→ OBJECTIVES:
1 – List every university named in the article on silver scarcity.
2 – According to the article on silver scarcity, why does Lo Piano say silver prices stop being good proxies under absolute scarcity? Answer in one to three sentences.
3 – Pick up the article on silver scarcity after its final sentence and continue it.

→ DOCUMENT TEXT:
++++
Silver scarcity need not trouble the PV industry, according to the authors of a paper on the topic, as long as efforts to reduce the metal's content in solar panels continue apace.
“The majority of them had the feeling this would not become an issue in the future,” University of Reading researcher Samuele Lo Piano told pv magazine.
Academics from Reading University, in the U.K., as well as Spain's Universitat Oberta de Catalunya and the University of Bergen, in Norway, compiled estimates of projected silver use trends from peers and several industry experts for the research. “We have tried to build scenarios on the basis of the quantitative estimates they provided us with,” added Lo Piano.
Asked how silver prices which are currently on the rise may have an impact on the PV industry, Lo Piano conceded they can be a good proxy during relative scarcity. “They cannot be considered, however, good proxies in a regime of absolute scarcity where the biophysical limits of an available commodity are close to being reached,” he explained. “In those settings … any market mechanism is bound to fail.”
++++
→ EXCERPTED RECORDS:
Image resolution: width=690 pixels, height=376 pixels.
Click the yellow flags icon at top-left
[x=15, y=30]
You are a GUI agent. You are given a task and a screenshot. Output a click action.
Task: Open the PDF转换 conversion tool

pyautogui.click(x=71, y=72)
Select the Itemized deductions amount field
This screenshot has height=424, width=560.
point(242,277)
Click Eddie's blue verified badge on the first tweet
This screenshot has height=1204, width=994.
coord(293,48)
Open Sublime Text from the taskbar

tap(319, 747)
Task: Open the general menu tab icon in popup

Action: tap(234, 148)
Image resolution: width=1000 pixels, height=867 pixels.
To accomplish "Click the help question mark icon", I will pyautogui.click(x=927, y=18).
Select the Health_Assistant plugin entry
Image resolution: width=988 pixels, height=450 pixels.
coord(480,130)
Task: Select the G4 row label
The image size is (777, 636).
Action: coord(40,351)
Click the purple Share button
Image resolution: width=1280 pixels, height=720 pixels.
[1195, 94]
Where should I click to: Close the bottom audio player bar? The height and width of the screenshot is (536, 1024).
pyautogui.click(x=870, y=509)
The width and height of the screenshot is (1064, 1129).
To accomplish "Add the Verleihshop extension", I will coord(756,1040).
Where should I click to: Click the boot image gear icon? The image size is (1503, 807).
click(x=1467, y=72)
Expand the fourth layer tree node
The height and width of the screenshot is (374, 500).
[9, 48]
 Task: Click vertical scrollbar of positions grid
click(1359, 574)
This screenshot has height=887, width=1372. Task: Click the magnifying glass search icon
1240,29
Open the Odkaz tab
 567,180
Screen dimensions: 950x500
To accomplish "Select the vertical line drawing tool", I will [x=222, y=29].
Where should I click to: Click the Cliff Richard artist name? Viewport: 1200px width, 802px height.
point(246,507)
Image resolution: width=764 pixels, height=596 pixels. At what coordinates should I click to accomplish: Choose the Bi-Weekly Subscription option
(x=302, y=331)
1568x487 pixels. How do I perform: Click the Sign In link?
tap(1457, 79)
++++
→ ANSWERS IN ORDER:
1 – University of Reading (also called Reading University), Universitat Oberta de Catalunya, University of Bergen

2 – Under absolute scarcity, the biophysical limits of an available commodity are close to being reached. In those settings, any market mechanism is bound to fail. Prices can therefore serve as a good proxy only during relative scarcity.

3 –
Market agents can effectively intervene by triggering further efforts in exploration and technological solutions in an under-supply regime characterized by higher prices, he added. In these settings, companies would be motivated to improve the recovery conditions as well as to explore fields previously considered non-economically viable. “Conversely, any excess in supply would drive the opposite mechanism by lowering the commodity price and with it mining companies' efforts toward the exploration of new areas,” he stated. “However, market mechanisms are ineffective to perform any balancing function when the absolute physical limits are approaching.”
Lo Piano also explained that, when accounting for the possible overshooting of silver natural budget, the price of silver would act as a mere oscillatory mechanism alongside the overall trajectory toward the limit.
In the study, which was published in Frontiers Energy Research, Lo Piano and his fellow scientists stressed that most of the experts that participated in their survey agreed on the fact that, if a sudden rise in silver prices materializes, the industry could rapidly implement options to completely move away from silver use. “However, the pending issue remains at what pace this could take place,” the research group stated, adding that only one expert was convinced that silver availability may represent an issue for future PV deployment.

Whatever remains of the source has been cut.